More About the Author
Kit Sadgrove is a serial entrepreneur, business author and spare time photographer.
He runs a distance learning business, at www.inst.org. This makes him happy because it lets him spend time working with words. He'd rather be doing that than cleaning the house or putting up shelves.
The company's courses focus on self-employment and careers, which means Sadgrove can spend time thinking how people could work for themselves. Too many people work in low paid jobs, or have a bad boss. Life is short, and being self employed can be no less risky than being an employee. But Kit knows that self employment doesn't suit lots of people, and he is also interested in the world of business generally.
For a business to run smoothly, there should be a written procedure for every major process. It makes life less stressful for the employee. And if an employee leaves, the knowledge will stay in the business. If you don;t believe that, wait until a key employee leaves and takes their records with them.
ISO 9001 is best known for its written procedures, and that's how Kit got into writing 'ISO 9001: The Complete Guide'. He's a fan of ISO 9001, or at least the principles behind it, because it requires a business to understand its processes. Sadly, ISO 9001 is often implemented under duress.
Most risk management is common sense. If it gets too sophisticated, it's probably off course. But it's easy to miss some important areas of risk, and focus on those categories you're familiar with. So if you come, say, from health and safety, you may find you spend time on that topic. You may be less familiar with fraud, finance or procurement.
And that's why The Complete Guide to Risk Management is a useful book. Because it's been through two editions, and lots of people have made helpful suggestions, it's gold mine of information. No other book covers so many areas of risk.
If you have a smart phone, you're carrying a camera everywhere you go. And if you travel through the streets of any city, you come across an extraordinary range of people.
You only have to sit in a coffee shop for twenty minutes for a parade of weird and wonderful characters to pass before your eyes.
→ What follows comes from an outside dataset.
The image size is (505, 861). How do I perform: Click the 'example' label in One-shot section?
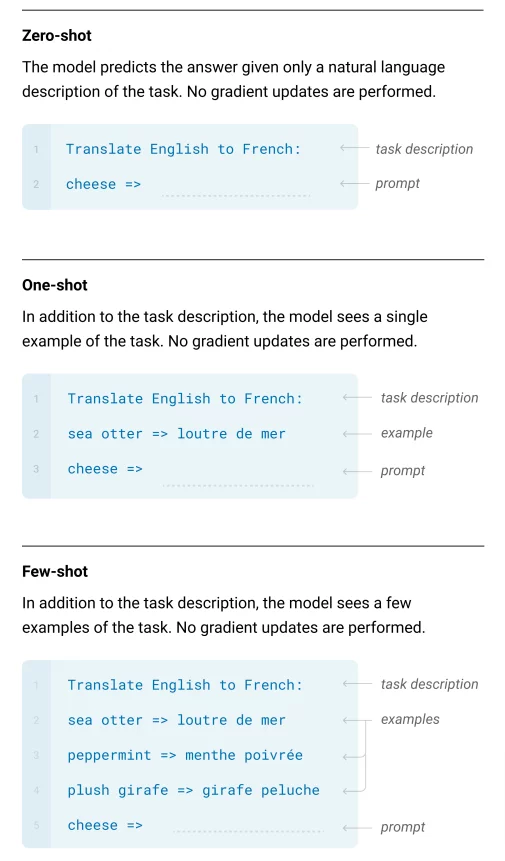407,433
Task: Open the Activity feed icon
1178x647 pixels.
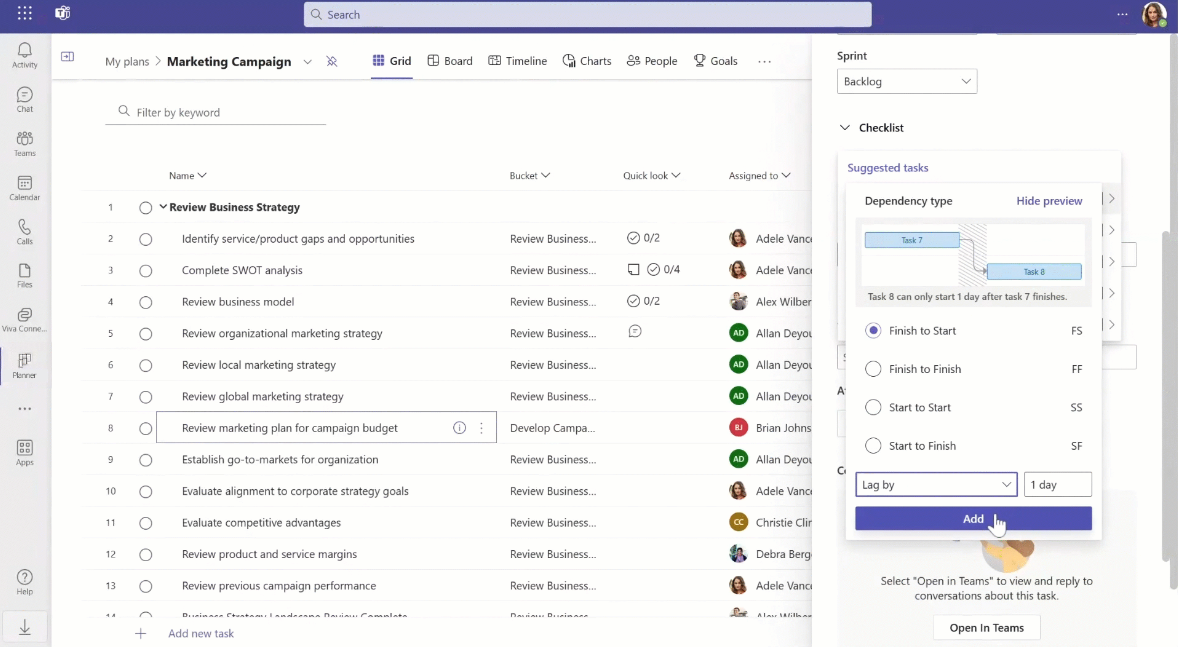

And the iPhone and the Android phones are just great at capturing that exuberance.
If you're nervous or unsure about how to start street photography, try Sadgrove's book: Street Photography: The Complete Guide. It's packed with practical information.
Although Sadgrove has always taken photos, the iPhone brought him to explore street photography in a more serious way. Now he can't walk down the street without his phone in hand.
He likes to accompany his girlfriend around the shops, camera in hand. As a result he has a lot of pictures of women trying on shoes. One day this will get him into trouble.